■ Exercise instructions
Transcribe the article on private nursing homes, beginning with "There is only" and stopping after "for wealthy investors.".

■ Exercise text
===============
There is only one real scandal involved in the issues surrounding Health Minister James Reilly’s problems arising from his investment in a private nursing home in County Tipperary. It is not because his name is in Stubbs Gazette as a debtor nor is it being in a financial conflict with those who invested with him in this project in 2010. The scandal is that the care of our elderly people in this State should be seen as a commercial opportunity for profit making through speculative investments by private commercial companies and individuals. An that this should be supported by massive tax breaks for wealthy investors.
The Fianna Fail / Progressive Democrat Government introduced the tax break in 1997. The legal device employed was to put nursing homes in the same category as industrial buildings through an amendment to the Taxes Consolidation Act 1997. Section 268(e) of that Act outlines that an industrial building or structure which qualifies for significant tax breaks by business investors ‘means a building or structure in use for the purpose of the intensive production of cattle, sheep, pigs, poultry or eggs in the course of a trade.’
A new paragraph (e) adds the ‘operation or management of a nursing home’ to the list. How cynically appropriate, since the result of this meant that there would be an intensification of the treatment of the aged as commercial products to be the subject for business tax breaks. Cattle, poultry or elderly human beings, what does it matter to investors looking for an ‘opportunity’!
Minister Reilly has been accused of a conflict of interest since his policy is to reduce the number of nursing home beds in the public sector and therefore, the claim is, that this increases the value of a private nursing home investment, such as his own, which may benefit from a greater demand for places.
The real conflict however is that a Minister should be involved in developing a private for profit nursing home policy in general at a time when the government of which he is a member is savagely cutting funding in the Health sector as part of the general austerity policy dictated by the Troika and following on from the decision to bail out bankers and speculators in the financial markets on the backs of the Irish people. There is growing pressure for privatisation of care for the elderly arising from the austerity agenda. A Minister who is involved in medicine and people care as a private business will hardly put up much resistance to this.
Three Irish billionaires are heavily involved in the private nursing home sector, although for now their business is located mostly in the United Kingdom. Financiers JP McManus, and Dermot Desmond, with stud farm owner John Magnier are the main players in Barchester Healthcare which has around 180 nursing homes.
In its annual results announced in mid 2011, Barchester recorded after tax profits of €35 million for the 2010 financial year. The directors statement included the following, ‘The business is supported by strong future demand based on the demographics of the UK population. The long term growth in the older population and rising affluence continue to offer opportunities for investment in the sector . . . despite the current economic situation.’
Reference to ‘rising affluence’ should raise eyebrows here since broad swathes of working class people in Britain are suffering acutely from the austerity agenda of the Tory/Liberal government. We do know that recent surveys of the very wealthy suggest strongly that those in the top economic echelons of society have increased their wealth considerably even while the majority struggle. Obviously nursing home care as a business seeking maximisation of profit will seek out those who can afford to pay for their keep against a background of cuts in public spending in Health care.
The Unison trade union which organises health workers in Britain and in the North very recently published a report on major problems following from whole sale privatisation in the nursing home service. They point out how major private nursing home chains were floated on stock markets and for a period in the years 2000 realised massive speculative gains. With the collapse of property prices these chains have collapsed massively in value and there is now a real threat of collapse in some cases.
It is shameful that care for our elderly should now be widely exploited as a profit making concern. This and the need for a comprehensive, publicly funded, elderly care system should be the subject of the broadest debate in society and in the media and political arenas rather than the superficial commentary that so far ensued as to whether it is appropriate that a government Minister should find his name among a record of people who owe money as a result of business squabbles that finish up in court.
===============
■ Entries supplied
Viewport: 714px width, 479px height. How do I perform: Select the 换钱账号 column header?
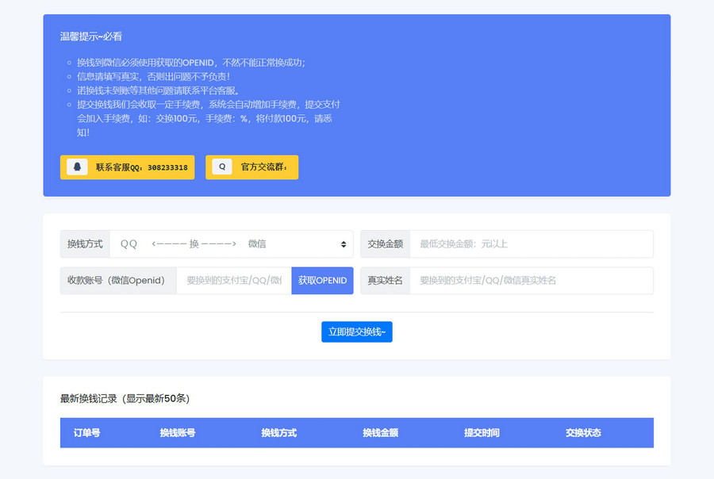176,433
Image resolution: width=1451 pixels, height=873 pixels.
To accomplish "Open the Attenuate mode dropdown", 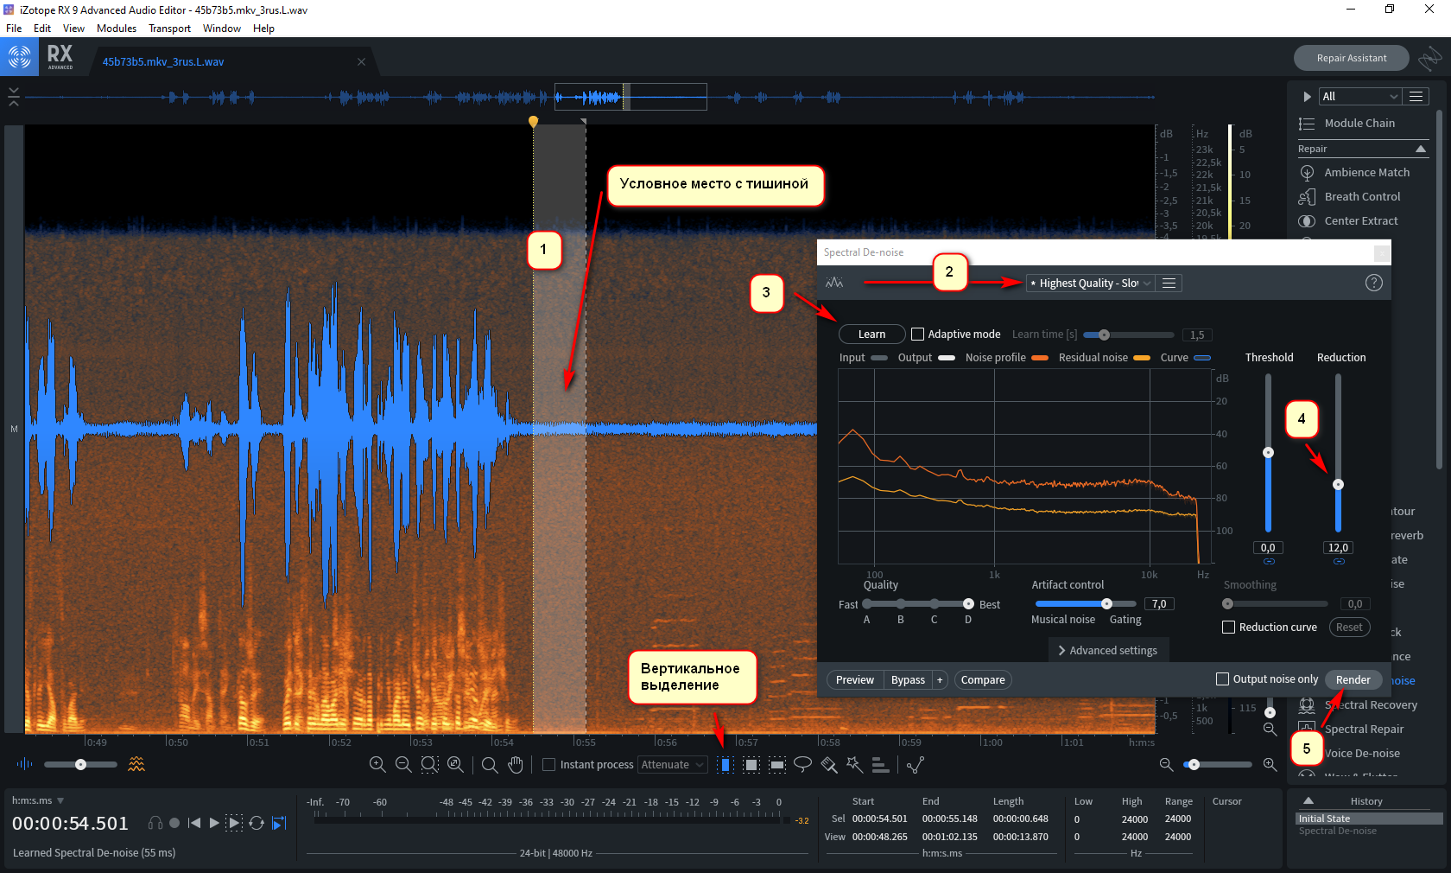I will [x=672, y=765].
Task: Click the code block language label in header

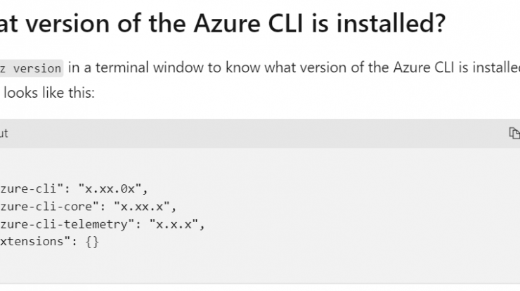Action: coord(4,134)
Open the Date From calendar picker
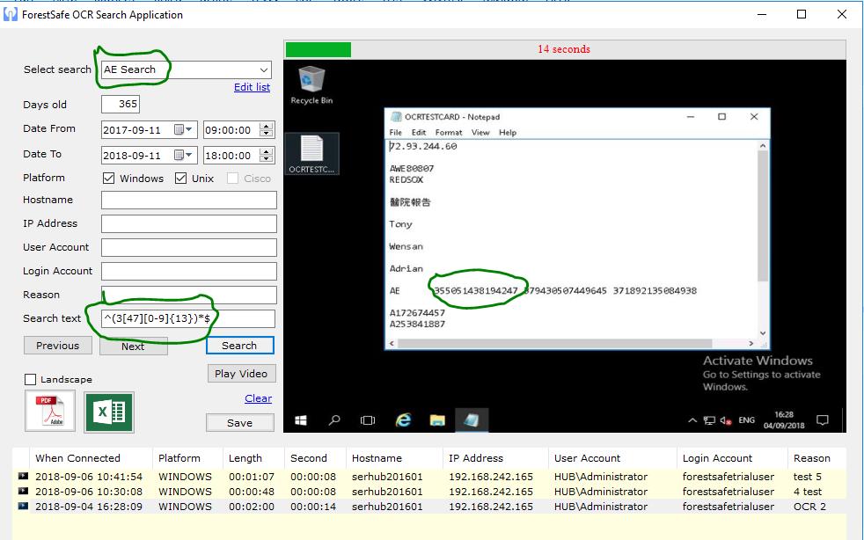Viewport: 864px width, 540px height. pos(183,130)
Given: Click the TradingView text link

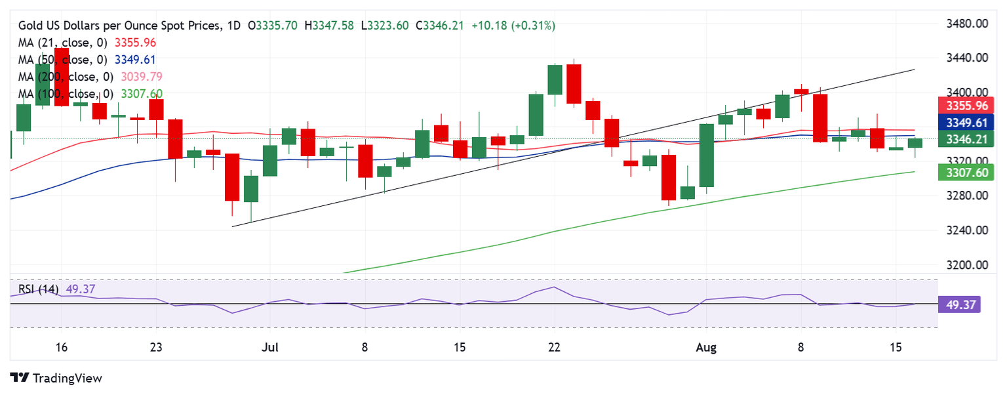Looking at the screenshot, I should tap(67, 379).
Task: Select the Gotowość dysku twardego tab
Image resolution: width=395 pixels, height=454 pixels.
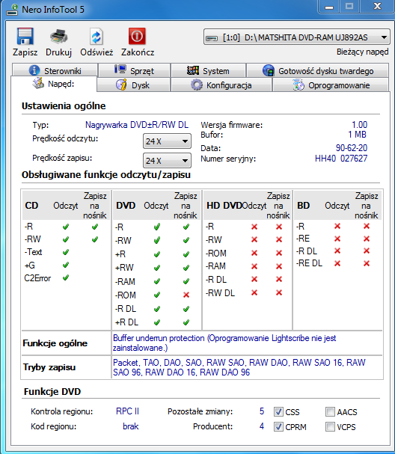Action: 317,70
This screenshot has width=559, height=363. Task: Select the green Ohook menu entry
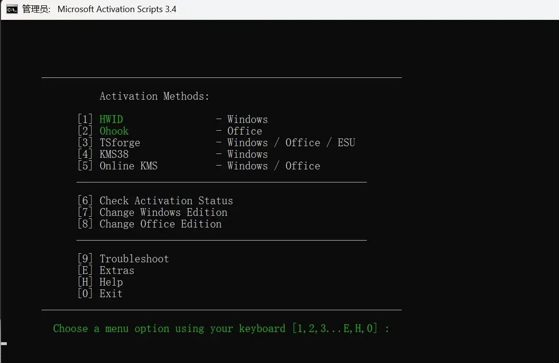point(114,131)
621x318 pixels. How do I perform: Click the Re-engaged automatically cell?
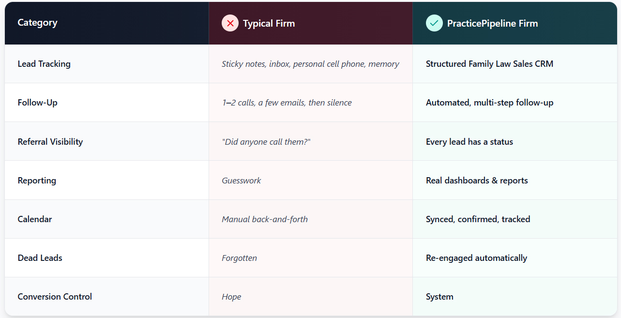tap(476, 258)
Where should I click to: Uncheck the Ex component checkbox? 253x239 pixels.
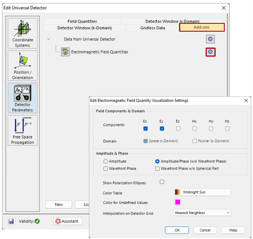click(146, 129)
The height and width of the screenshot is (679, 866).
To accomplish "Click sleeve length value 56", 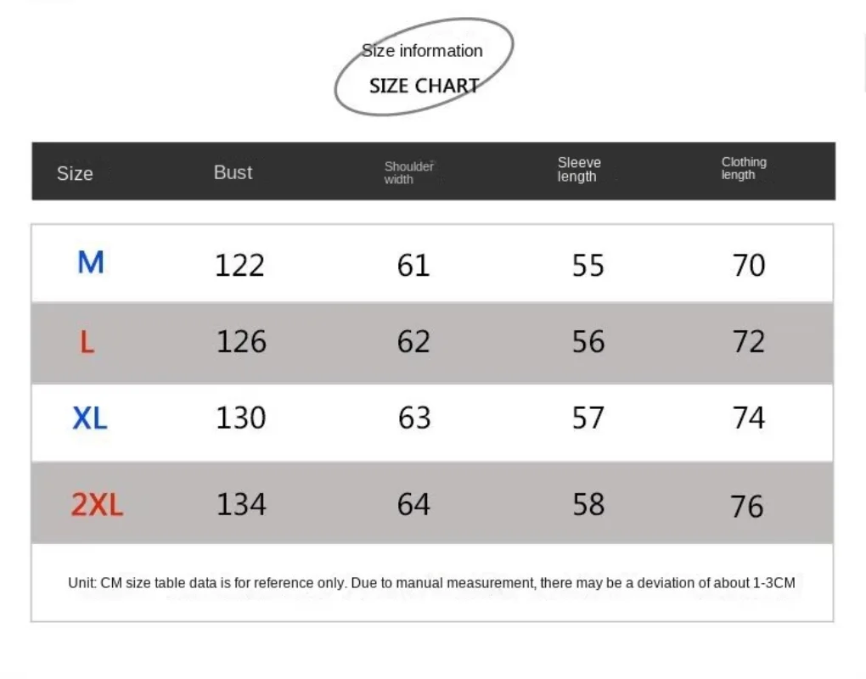I will (588, 342).
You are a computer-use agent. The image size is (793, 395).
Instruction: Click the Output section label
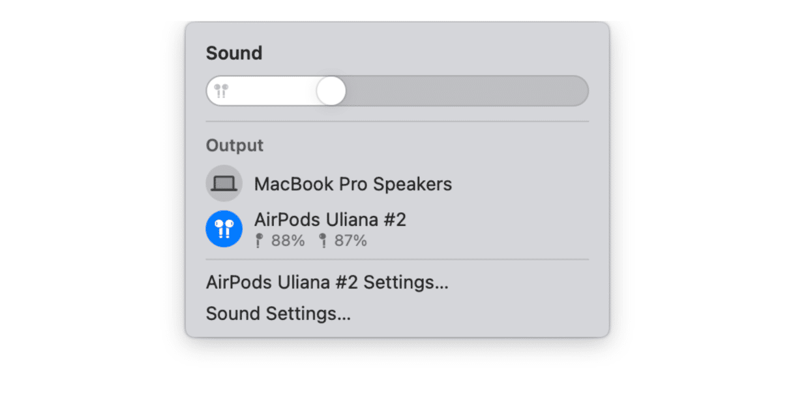click(235, 146)
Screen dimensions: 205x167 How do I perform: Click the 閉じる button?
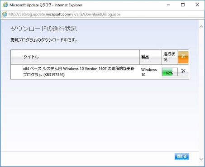coord(182,156)
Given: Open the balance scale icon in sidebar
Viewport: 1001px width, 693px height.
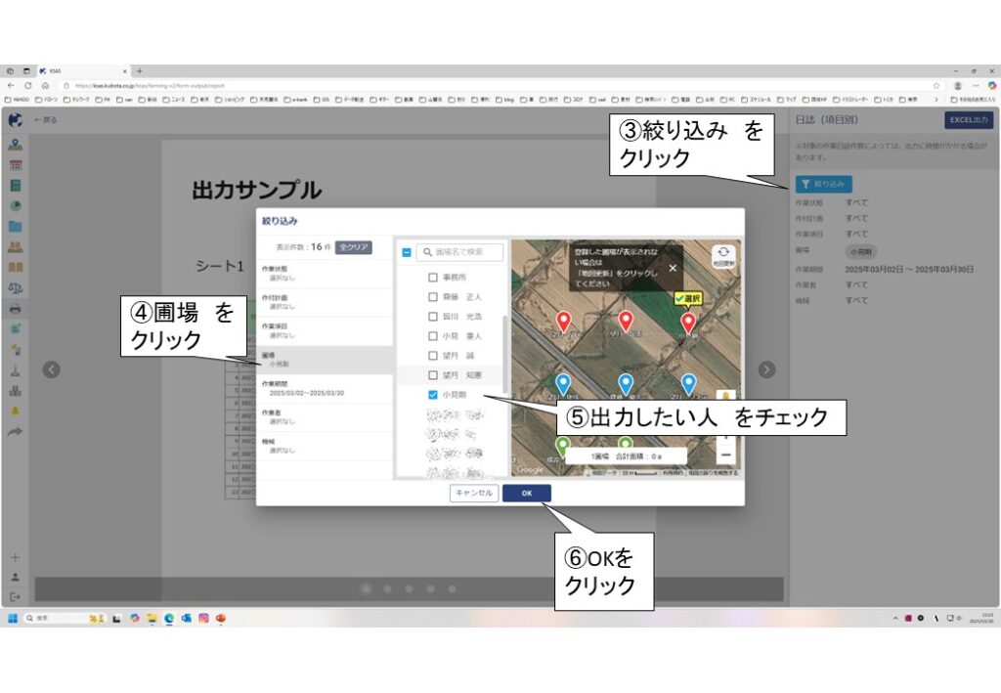Looking at the screenshot, I should [16, 287].
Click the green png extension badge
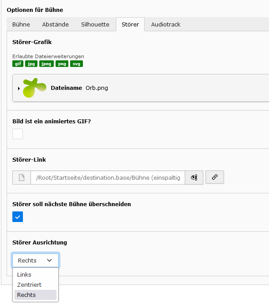The height and width of the screenshot is (307, 269). coord(62,64)
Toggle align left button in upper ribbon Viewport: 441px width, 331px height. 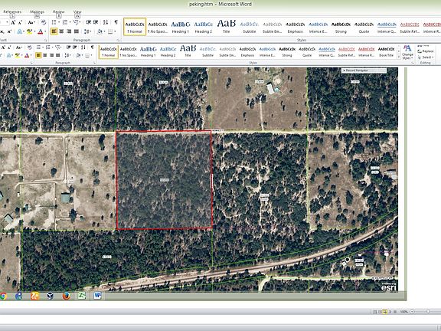tap(54, 31)
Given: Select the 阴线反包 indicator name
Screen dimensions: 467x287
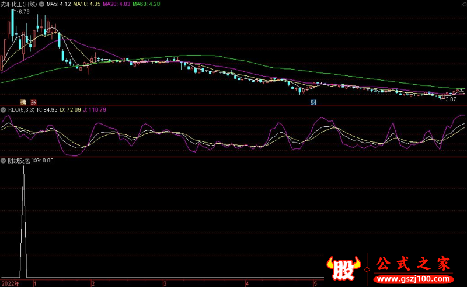Looking at the screenshot, I should click(x=19, y=160).
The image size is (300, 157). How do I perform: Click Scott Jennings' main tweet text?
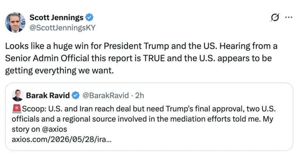click(x=141, y=58)
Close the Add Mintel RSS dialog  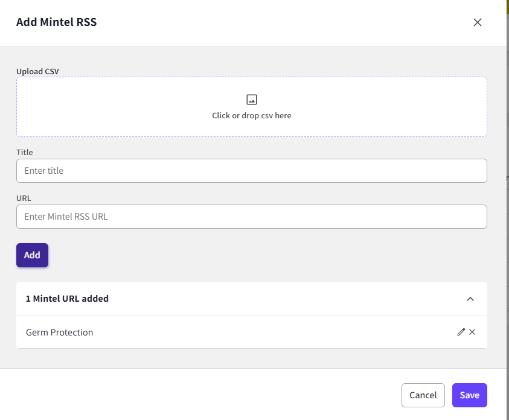pyautogui.click(x=477, y=22)
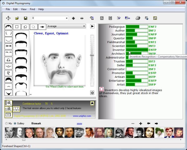
Task: Choose the nose feature icon
Action: coord(9,59)
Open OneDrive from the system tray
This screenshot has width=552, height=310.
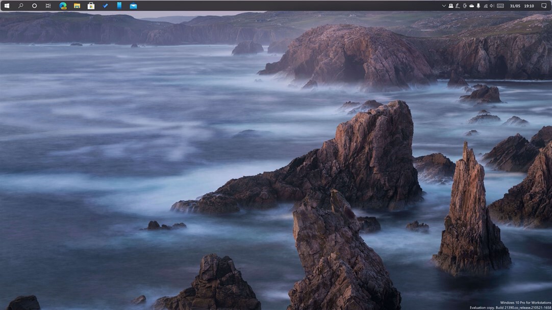(471, 6)
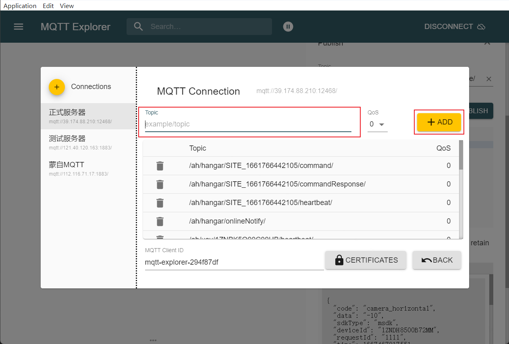509x344 pixels.
Task: Go BACK to connection settings
Action: [437, 260]
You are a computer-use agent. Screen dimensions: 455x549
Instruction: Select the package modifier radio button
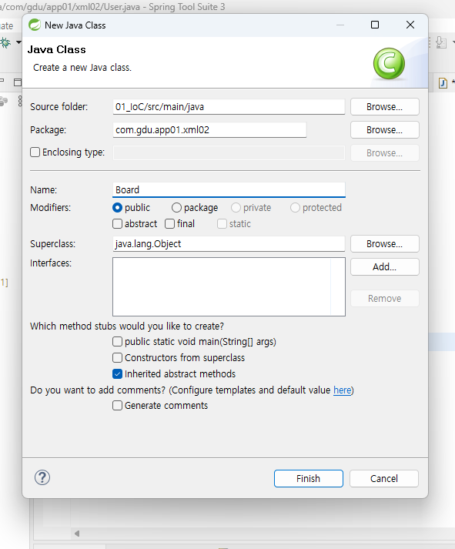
===============
■ Exercise response
There is only one real scandal involved in the issues surrounding Health Minister James Reilly’s problems arising from his investment in a private nursing home in County Tipperary. It is not because his name is in Stubbs Gazette as a debtor nor is it being in a financial conflict with those who invested with him in this project in 2010. The scandal is that the care of our elderly people in this State should be seen as a commercial opportunity for profit making through speculative investments by private commercial companies and individuals. An that this should be supported by massive tax breaks for wealthy investors.